[[ Document excerpt, beginning ]]

May 8, 2008
The Persistence of Eliade's Memory
— Jeremy Biles
Released this week on DVD, Francis Ford Coppola's film Youth Without Youth, based on the novella of the same name by celebrated historian of religions Mircea Eliade (1907-1986), opens with a montage of clocks woozily stretching and bending. These fluctuating clocks, reminiscent of the iconic melting timepieces in Salvador Dalí's "The Persistence of Memory," are an apt way to open a movie that, as Coppola has said, seeks to explore "Time and Interior Consciousness." Coppola's movie highlights both some possibilities and problems associated with Eliade's understanding of time, which he calls "the supreme ambiguity of the human condition."
In an early scene, an elderly Dominic Matei is abruptly enveloped in a freak thunderstorm on Easter evening, 1938. Unfolding his umbrella, Dominic is swept up on a current of lightning before being dropped back to earth, the entire surface of his body crisped. He's left in a "larval" state, at the cusp of a death that yet heralds rebirth, the return of his youth—and with it, a supernatural memory and astounding capacity for acquiring knowledge. Dominic finds himself able perfectly to "recall" numerous languages, and can internalize the knowledge contained in books simply by passing his hand over them. He realizes a fantasy of perfect recollection.
The fantasy of perfect recollection calls attention to one question at stake in this story: the relationship between historical time and transcendent, mythological time, and the role of memory in mediating this dialectic of the sacred in our modern, secular world—a world where, Eliade claims, the sacred is "repressed." Dominic proclaims the advent of absolute knowledge that heralds "post-historical man"—the new identity of humankind immersed in what had been a forgotten or repressed religious dimension. An agent of the dialectic of the sacred, Dominic participates in a transcendent plane that recapitulates mythological time and the origins of human consciousness.
But the fantasy of Youth Without Youth, like Dali's melting clocks, is ambiguous, and it is here that I believe we can perceive some of the fraught political dimensions of Eliade's thought—and his life. Eliade describes the dialectic of the sacred in psychoanalytic terms. As readers of Freud know, the repressed always returns, though in disguised forms. For Eliade, the sacred returns within the profane world of modern art, literature, theater, and popular culture; it is as present, but also as unrecognizable, as the youthful Dominic Matei. My contention is that Eliade, in seeking to expose traces of the transcendent, obscures the other side of the dialectic of the sacred—for the fantasy of a re-enchanted world, and of a new humanity, is possible only by virtue of a repression of the "terrors of history."
Eliade himself was intimately acquainted with these terrors. It is well known that as a youth in Romania in the thirties, Eliade was affiliated with a far-right Christian political organization, the Legion of the Archangel Michael. After being exiled from Romania and eventually settling in the United States in 1956, however, Eliade was largely apolitical. (It is said he rarely read newspapers.) In his prophetic-scholarly mode, he attempted to live in a realm that, through prodigious learning, prolific output, and a cultivation of the extraordinary memory for which he was famous, aligned him with sacred time. But might not Eliade have been driven to write—obsessively, compulsively—as a kind of Freudian disavowal of the recollection of his youthful fascist involvements, which he never publicly acknowledged, and for which he never apologized? Was his poetics of the sacred an attempt to "annul his own history"?

[[ Document excerpt, end ]]
[[ Data supplied, beginning ]]

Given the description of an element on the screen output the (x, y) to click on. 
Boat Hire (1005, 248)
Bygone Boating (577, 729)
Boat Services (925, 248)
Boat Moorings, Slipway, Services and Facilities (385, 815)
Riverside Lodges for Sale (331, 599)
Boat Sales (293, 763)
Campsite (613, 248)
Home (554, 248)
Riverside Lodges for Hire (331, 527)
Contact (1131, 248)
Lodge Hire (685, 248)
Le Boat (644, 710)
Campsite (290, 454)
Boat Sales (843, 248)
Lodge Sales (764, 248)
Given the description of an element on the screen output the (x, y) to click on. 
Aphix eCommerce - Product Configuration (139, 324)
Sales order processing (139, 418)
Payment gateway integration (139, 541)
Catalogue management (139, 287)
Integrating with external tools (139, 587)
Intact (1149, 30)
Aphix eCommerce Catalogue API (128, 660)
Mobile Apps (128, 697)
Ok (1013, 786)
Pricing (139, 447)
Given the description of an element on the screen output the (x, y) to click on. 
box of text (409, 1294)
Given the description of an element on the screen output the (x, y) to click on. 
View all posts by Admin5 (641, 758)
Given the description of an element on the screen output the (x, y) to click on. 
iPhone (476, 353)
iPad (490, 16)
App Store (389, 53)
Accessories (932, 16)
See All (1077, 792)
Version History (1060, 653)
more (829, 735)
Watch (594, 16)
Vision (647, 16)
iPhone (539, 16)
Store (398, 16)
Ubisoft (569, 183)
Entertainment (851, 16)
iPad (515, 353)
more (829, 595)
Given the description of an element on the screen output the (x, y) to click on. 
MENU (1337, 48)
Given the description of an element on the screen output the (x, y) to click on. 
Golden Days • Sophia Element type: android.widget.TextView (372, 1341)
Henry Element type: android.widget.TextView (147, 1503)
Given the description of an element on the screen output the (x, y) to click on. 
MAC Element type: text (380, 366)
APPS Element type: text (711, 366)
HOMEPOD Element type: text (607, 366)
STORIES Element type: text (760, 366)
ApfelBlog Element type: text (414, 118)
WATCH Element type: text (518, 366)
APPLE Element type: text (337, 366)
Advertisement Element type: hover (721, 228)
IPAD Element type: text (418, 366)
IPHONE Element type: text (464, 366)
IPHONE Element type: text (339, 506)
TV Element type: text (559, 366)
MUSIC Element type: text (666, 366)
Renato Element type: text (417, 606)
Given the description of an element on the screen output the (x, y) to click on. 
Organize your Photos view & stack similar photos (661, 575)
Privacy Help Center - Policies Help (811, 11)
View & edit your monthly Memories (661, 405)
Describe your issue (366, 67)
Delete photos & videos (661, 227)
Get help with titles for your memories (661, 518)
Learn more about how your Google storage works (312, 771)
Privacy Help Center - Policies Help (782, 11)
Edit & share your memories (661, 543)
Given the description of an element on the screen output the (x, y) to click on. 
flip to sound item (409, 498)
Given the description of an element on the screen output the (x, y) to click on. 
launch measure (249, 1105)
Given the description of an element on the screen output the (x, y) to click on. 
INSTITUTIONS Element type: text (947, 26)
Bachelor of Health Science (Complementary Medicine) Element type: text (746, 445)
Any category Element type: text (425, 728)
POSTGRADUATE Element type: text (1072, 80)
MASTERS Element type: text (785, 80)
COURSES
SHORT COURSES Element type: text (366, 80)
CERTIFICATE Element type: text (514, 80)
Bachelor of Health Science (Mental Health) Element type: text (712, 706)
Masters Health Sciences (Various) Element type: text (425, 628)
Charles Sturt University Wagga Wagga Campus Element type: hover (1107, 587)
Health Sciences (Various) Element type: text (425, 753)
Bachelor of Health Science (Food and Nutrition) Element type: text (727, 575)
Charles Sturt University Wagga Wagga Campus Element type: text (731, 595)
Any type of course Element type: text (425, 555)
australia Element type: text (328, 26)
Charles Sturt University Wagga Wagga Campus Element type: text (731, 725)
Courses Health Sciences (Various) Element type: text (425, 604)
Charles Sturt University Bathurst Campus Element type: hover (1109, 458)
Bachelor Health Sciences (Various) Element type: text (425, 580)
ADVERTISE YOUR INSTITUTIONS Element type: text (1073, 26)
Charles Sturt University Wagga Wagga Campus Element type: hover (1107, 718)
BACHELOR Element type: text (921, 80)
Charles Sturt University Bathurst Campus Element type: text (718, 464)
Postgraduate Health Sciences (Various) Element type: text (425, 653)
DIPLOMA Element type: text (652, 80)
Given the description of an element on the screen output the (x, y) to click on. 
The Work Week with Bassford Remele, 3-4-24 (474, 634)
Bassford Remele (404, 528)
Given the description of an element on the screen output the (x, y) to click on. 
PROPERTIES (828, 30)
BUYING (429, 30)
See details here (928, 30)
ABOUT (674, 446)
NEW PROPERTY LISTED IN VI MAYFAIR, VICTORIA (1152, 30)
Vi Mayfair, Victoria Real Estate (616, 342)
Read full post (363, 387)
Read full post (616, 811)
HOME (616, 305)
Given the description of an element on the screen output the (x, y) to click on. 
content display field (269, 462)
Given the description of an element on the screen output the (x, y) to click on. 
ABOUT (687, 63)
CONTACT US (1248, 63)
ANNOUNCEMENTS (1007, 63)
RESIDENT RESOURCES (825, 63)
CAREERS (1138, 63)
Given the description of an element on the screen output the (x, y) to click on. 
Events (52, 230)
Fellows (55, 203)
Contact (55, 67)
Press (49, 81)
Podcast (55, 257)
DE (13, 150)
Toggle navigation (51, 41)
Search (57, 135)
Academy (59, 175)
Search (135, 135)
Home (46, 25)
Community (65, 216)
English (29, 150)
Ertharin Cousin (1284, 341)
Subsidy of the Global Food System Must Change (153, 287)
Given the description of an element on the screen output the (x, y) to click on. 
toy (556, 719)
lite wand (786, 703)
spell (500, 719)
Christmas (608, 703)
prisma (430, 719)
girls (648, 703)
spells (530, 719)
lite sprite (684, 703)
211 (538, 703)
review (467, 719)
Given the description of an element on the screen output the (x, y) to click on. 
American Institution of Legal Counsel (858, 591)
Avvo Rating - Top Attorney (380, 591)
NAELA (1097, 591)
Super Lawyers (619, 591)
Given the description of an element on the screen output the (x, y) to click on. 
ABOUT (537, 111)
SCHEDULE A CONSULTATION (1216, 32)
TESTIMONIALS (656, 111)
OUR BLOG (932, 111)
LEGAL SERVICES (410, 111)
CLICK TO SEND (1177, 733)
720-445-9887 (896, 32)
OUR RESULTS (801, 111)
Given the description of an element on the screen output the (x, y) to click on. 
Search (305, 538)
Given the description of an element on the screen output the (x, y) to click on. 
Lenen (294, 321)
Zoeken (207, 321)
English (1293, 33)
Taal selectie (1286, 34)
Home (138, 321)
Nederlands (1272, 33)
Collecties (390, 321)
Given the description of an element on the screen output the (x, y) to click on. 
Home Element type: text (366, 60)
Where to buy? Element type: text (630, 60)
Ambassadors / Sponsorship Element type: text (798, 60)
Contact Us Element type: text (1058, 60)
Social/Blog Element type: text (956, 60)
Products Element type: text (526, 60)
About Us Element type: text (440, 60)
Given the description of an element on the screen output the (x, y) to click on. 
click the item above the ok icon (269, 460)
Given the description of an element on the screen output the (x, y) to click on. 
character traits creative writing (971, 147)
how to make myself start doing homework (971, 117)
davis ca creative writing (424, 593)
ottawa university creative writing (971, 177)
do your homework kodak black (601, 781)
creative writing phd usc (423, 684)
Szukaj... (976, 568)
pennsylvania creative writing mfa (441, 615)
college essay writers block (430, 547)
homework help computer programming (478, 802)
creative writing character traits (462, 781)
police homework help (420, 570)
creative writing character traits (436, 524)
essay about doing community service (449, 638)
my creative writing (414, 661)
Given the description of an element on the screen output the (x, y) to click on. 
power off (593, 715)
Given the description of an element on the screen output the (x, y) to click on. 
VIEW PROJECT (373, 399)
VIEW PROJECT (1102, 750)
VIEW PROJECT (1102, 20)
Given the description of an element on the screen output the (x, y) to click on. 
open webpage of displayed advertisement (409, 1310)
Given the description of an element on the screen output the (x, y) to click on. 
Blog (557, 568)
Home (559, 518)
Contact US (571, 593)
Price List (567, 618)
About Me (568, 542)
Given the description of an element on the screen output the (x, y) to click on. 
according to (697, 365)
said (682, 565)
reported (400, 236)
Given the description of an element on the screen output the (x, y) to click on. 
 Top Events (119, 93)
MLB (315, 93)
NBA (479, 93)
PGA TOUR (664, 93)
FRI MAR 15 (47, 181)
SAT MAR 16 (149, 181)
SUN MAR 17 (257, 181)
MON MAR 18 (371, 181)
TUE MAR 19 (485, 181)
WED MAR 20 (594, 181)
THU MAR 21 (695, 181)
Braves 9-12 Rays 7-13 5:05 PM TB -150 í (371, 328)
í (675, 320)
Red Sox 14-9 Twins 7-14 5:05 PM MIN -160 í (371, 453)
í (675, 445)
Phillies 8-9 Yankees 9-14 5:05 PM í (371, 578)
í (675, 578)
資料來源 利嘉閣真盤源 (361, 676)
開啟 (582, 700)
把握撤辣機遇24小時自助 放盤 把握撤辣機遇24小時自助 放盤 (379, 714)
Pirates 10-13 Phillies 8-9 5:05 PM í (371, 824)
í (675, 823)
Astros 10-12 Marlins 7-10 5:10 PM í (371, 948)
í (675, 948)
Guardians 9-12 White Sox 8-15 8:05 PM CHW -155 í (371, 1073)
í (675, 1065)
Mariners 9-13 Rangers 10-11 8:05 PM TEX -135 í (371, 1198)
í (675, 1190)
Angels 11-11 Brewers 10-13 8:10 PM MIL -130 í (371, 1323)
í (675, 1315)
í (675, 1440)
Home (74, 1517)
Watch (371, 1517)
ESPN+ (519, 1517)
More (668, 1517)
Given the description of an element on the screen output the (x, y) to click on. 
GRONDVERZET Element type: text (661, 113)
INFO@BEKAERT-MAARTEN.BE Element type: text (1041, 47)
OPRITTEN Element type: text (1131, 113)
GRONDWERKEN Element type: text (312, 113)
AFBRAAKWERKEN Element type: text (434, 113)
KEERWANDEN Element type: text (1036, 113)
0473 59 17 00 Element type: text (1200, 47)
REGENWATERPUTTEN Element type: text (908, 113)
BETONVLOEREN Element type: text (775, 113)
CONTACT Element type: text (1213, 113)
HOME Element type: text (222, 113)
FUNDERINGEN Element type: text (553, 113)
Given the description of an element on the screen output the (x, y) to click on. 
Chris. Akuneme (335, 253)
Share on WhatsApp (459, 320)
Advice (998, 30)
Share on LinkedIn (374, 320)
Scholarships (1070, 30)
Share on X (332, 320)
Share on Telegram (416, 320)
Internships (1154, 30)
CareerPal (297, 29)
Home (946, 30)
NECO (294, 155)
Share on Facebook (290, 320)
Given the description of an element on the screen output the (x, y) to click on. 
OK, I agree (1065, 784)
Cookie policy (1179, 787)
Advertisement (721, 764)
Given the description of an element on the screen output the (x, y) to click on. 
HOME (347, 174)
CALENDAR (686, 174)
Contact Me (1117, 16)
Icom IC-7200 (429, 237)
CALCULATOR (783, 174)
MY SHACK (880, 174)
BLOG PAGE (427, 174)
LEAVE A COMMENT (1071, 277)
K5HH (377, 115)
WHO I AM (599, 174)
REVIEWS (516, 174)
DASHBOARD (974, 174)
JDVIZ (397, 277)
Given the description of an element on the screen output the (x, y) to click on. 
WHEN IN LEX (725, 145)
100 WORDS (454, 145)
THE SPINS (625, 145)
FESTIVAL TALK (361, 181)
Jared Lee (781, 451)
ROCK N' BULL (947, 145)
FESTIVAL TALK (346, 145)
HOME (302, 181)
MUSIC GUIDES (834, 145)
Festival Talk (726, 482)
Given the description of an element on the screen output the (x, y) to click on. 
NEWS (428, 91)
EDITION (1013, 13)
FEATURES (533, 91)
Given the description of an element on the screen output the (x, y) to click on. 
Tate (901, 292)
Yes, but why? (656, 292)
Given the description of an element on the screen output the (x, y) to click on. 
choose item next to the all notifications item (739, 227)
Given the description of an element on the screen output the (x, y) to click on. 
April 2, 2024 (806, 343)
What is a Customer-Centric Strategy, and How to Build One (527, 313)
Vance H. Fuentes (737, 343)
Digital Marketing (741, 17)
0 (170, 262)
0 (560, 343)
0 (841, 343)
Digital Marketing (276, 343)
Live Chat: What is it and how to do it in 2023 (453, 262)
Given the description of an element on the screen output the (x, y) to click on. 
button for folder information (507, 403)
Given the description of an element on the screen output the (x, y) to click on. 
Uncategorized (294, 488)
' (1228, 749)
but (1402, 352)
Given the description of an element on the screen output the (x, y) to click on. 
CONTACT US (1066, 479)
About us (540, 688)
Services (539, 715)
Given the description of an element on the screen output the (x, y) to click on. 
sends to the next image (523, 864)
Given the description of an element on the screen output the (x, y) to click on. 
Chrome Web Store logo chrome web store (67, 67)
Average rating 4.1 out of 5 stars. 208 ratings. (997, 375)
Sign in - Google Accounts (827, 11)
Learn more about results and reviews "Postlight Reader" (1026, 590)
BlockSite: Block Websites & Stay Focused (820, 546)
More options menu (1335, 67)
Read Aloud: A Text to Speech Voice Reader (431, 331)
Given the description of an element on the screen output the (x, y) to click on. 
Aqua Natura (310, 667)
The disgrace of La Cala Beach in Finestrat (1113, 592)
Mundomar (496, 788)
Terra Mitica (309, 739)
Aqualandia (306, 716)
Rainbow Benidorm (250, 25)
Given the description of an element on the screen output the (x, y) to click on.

[[ Data supplied, end ]]

**Task statement:**
Quote the essay on Eliade and Youth Without Youth from "The fantasy of perfect" up to and including "of human consciousness.", word for word.

**Task solution:**
The fantasy of perfect recollection calls attention to one question at stake in this story: the relationship between historical time and transcendent, mythological time, and the role of memory in mediating this dialectic of the sacred in our modern, secular world—a world where, Eliade claims, the sacred is "repressed." Dominic proclaims the advent of absolute knowledge that heralds "post-historical man"—the new identity of humankind immersed in what had been a forgotten or repressed religious dimension. An agent of the dialectic of the sacred, Dominic participates in a transcendent plane that recapitulates mythological time and the origins of human consciousness.